Summation Algorithm: Understanding n/lgn-i = n/i

[unknown_2]

Hi, I've been looking through my algorithms book/notes and I've come across this summation I'm not quite sure how they got to.

$$\sum^{lgn - 1}_{i = 0}\frac{n}{lgn - i}$$ = $$n\sum^{lgn}_{i = 1}\frac{n}{i}$$

where $$lgn = log_{2}n$$, it's just to make it simpler


any clue?

cheers,

 

[jgens]

It looks like you might have an extra factor of $n$ is the second summation. However, consider the sum

$$\sum_{i=0}^{\lg{(n)} - 1}\frac{n}{\lg{(n)} - i}$$

Let $u = \lg{(n)} - i$, then $u$ attains values between $1$ and $\lg{(n)}$. Therefore, summing over this index we find that . . .

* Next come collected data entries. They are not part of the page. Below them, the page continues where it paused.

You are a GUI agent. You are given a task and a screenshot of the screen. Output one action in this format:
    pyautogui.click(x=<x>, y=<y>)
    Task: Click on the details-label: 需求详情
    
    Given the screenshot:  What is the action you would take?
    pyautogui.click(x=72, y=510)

$$\sum_{i=0}^{\lg{(n)} - 1}\frac{n}{\lg{(n)} - i} = \sum_{u=1}^{\lg{(n)}}\frac{n}{u}$$

As desired.

 

[unknown_2]

yeah I kinda knew the n wasn't supposed to be there, but i put it in just in case i was wrong. your solution makes total sense, thank you very much!